A late-summer adventure begins for us—like many—on the CDG Metro station from Paris. It seems the forests of historical stone and the rock of incredible beauty are, at this point, a world apart. Early morning and midweek, we are on the trains below the hustle and bustle of the City of Lights, leaving Parisian-tourism for another adventure. En route instead to the forests of Fontainebleau, while still a bit groggy from the overnight flight. The massive and sought-after area of unusual sandstone boulders ,and the birthplace of bouldering, is just an hour away.
Through books, media and photos in the thousands, we have seen it all. From the vastly forested wilderness and sandy grounds to the footage of hundreds sending Rainbow Rocket or Jimmy Webb topping-out Guillaume Glairon-Mondet’s infamous Le Pied a Coulisse. This place is like no other, in sheer size and uniqueness. It brings together bikers and backpackers, wanderers and everyday climbers.
As I was still nursing a back injury, my two weeks in Font would be a trip consisting solely of photography. For the others, it was a month-long trip to explore, discover and push themselves on some of the most impressive boulders in the world. The late-September days ahead were forecasted as dry and scorching. Daily temperatures were expecting to range from the low to high 80s. Ultimately, the decision was to focus on using the days to research the most famous zones and map out the nights to-dos. Evening sessions would be short. However, the late-afternoons presented the best chance to go hard for a few hours amidst cooler temps.

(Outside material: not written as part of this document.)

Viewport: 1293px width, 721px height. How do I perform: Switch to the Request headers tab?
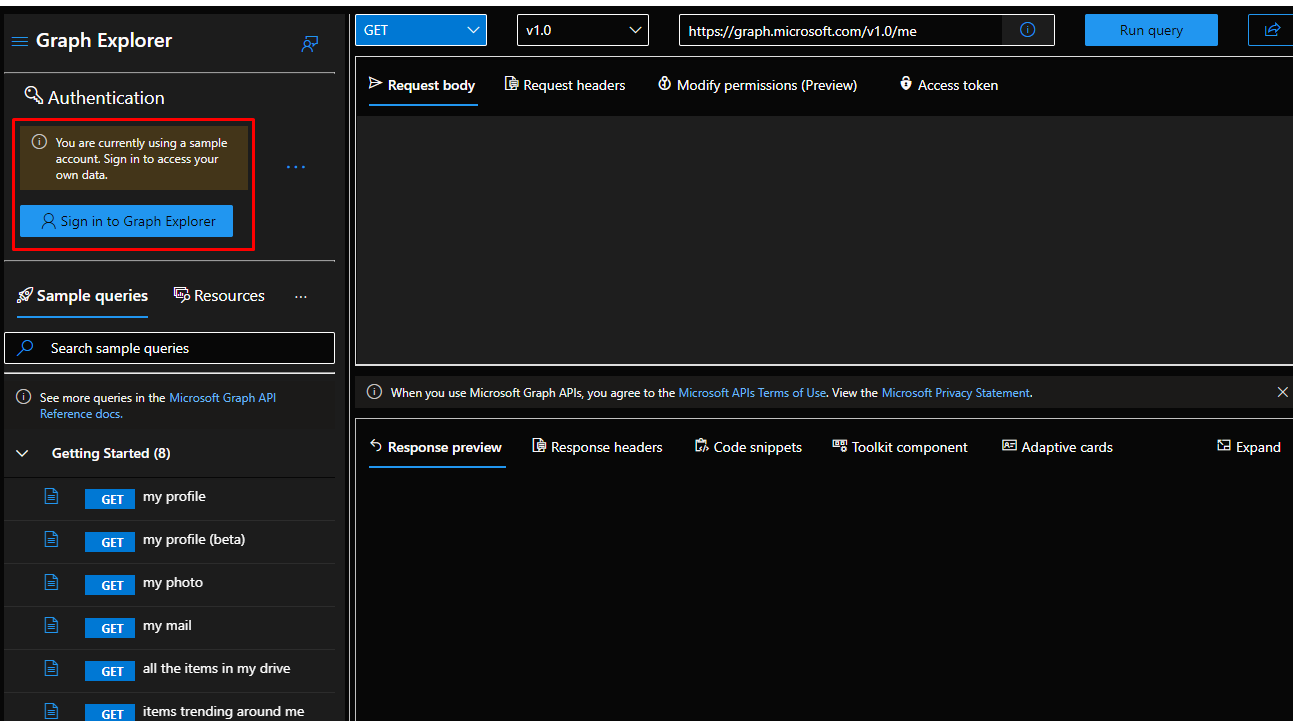(565, 85)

As our first few days unfolded under withering late-day sun, we were lost in thoughts. Finding equally, the total awesomeness of our surroundings and also the harsh difficulty that would come while attempting to conquer these iconic lines. In addition to the actual climbing, venturing around an area as large as Font in the evenings and under slim-light, became a challenge in and of itself for us first-timers. As we became more comfortable with a few of the larger zones, such as Bas Cuvier, we felt the overwhelming stress alleviated and our attention honed-in on the exceptional ‘black-star’ area classics scattered about. Climbing and getting familiar with the large, elephant-skin textures and uniquely shaped boulders was an additional test. Locally, our crews' scorecards held hundreds of problems in the V12/13 range. Although humbly, our first week in Font saw only a top-out max of V9. It just took time. Getting comfortable with this foreign environment, stiff-grading and style of rock, was a taxing process.

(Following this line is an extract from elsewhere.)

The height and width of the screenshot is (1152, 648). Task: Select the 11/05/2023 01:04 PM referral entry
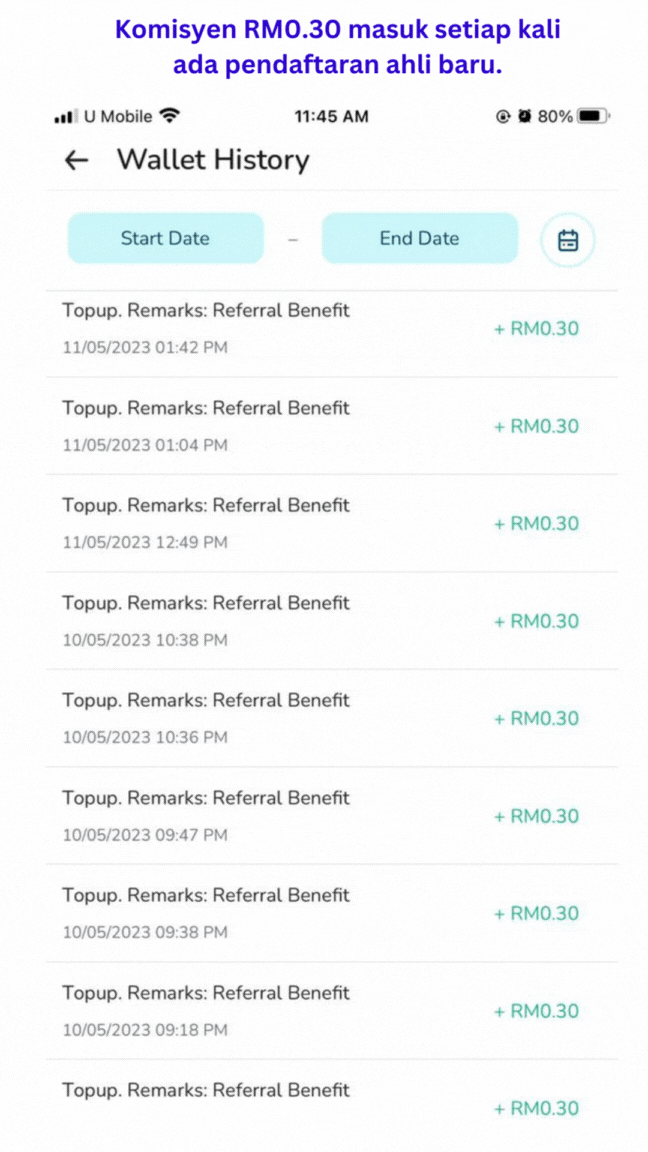click(x=320, y=426)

Internal vibes and nerves began to settle. The guys would begin dispatching difficult lines rather swiftly and in a few cases, during flash-goes. The excitement grew. Problems that put up such a fight during the initial days, went down and the crew’s comfort level altered to an optimistic tone. Climbing started to become fun again. The excitement did temporarily fade when returning one night to a car with a flat tire, after a jam-filled session with three-fifths of the ‘Big-Five’ going down. Otherwise, temperatures began to drop and our evening sessions transitioned to all-dayers. Psych was sky-high for the team of four and the trip would personally become stashed as a life-long memory.
No, my body did not get the chance to feel the intensity and satisfaction with ascending any world-class Font stone. But I did the chance to immensely enjoy that satisfaction of being amongst climbing history and in an other-worldly bouldering mecca, with a really awesome crew and the international climbing community.